You gentlemen have performed an incalculable service to us all during a period--I'm talking about the last several years--when intellectual and ethical bravery was in very short supply. I've come to appreciate not just the space that the two of you hold down, but the moments when your views diverge, or surge with unexpected emotion. The dialogic space is cozy, sometimes, but then Dr. Loury steelmans a progressive claim--"Wait a minute, John. What would you say to somebody who argues that.....?" And John listens, volleys, thinks it through and occasionally revises on an as-needed basis. All the while, you're collectively modeling a kind of long-form inquiry that seems imperiled by the hot takes of social media and the cancel culture it feeds. I'm schooled in multiple ways every time you gentlemen get together, not least because you've been tag-teaming like this for a good long while and engaging deeply with earlier variants of these issues for even longer. So great that this recognition is happening now. Keep the faith!

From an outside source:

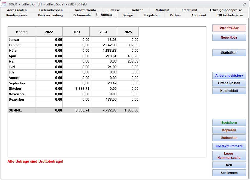The image size is (250, 180).
Task: Open the B2B Artikelsperre tab
Action: pos(230,15)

Thank you Prof Loury for introducing us to the work of Elisabeth Noelle-Neumann's "Spiral of Silence" theory in your tribute article to John McWhorter. It provided an interesting context as to why false narratives are so pervasive among the woke contingency and its affect on those that do not share their point of view.
I can't begin to thank you and John enough for successfullly penetrating the cloud of woke smoke over the years with all of your thoughtful, passionate, knowledge delivered with the masterful precision of an intellectual olympian which has helped so many of us to breathe.
Thank you, thank you, thank you.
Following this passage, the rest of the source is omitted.